Ah yes, but back to the face slapping. One thing that I came prepared to potentially deal with in Cameroon was being objectified by the opposite sex. It happens in many cultures and communities across the globe (the US not to be excluded), and while I certainly didn’t want to be that jerk who presumes the worst, I felt that setting certain expectations was a smart idea. Unfortunately, in Yaoundé this objectification happens every day, without fail. Sometimes it’s really just all in good fun. Sometimes it’s because I stick out like the proverbial sore thumb (“La blanche! La blanche! Je vous aime!”). But on occasion, when there’s physical contact involved, it’s just plain upsetting. Late last week I walked down to the bakery (so maybe I have an addiction to pain-au-chocolat, what?), and as I was standing on the sidewalk, looking in one direction for cars to pass so I could safely cross the road, a man jumped in front of me just as turned my face and put his hand, not so gently, on my cheek. “You’re so beautiful! Let me walk with you.” He looked me in the eye, laughed, and then casually walked away.

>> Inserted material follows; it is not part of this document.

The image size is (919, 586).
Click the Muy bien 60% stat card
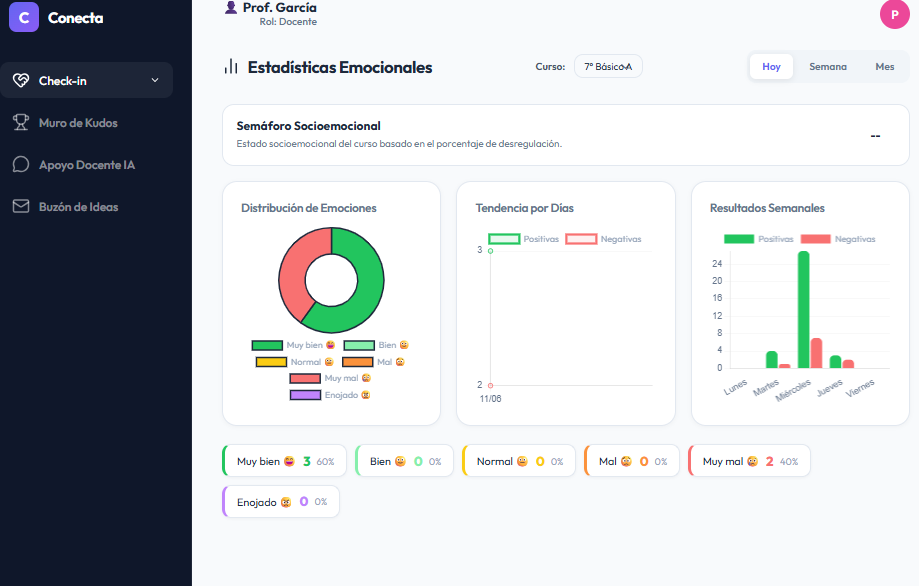click(284, 461)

What’s the best protocol in a situation like this? Is it my duty to say something like, “hey, that’s inappropriate!” or maybe to give a look of disgust? Or, perhaps it’s more effective to ignore the perpetrator. Will either method have an effect? I’m not yet sure how I’ll handle this next time, but I do know that I want to speak with other ladies in the community to see how they feel. There are so very many stereotypes and preconceived notions by Westerners of how life must be in an African country, and I want to do my part to dispel them. But I also want to be honest about my experience. So far these peaks and troughs have only made the lines between what “defines” Cameroonian culture all the more grey and blurry. Really though, who wants to live a life where every experience fits perfectly in its own preconfigured box? I most definitely did not come here to Yaoundé to lead the exact same life I had in California, so I guess I better grab the reigns and keep forging along!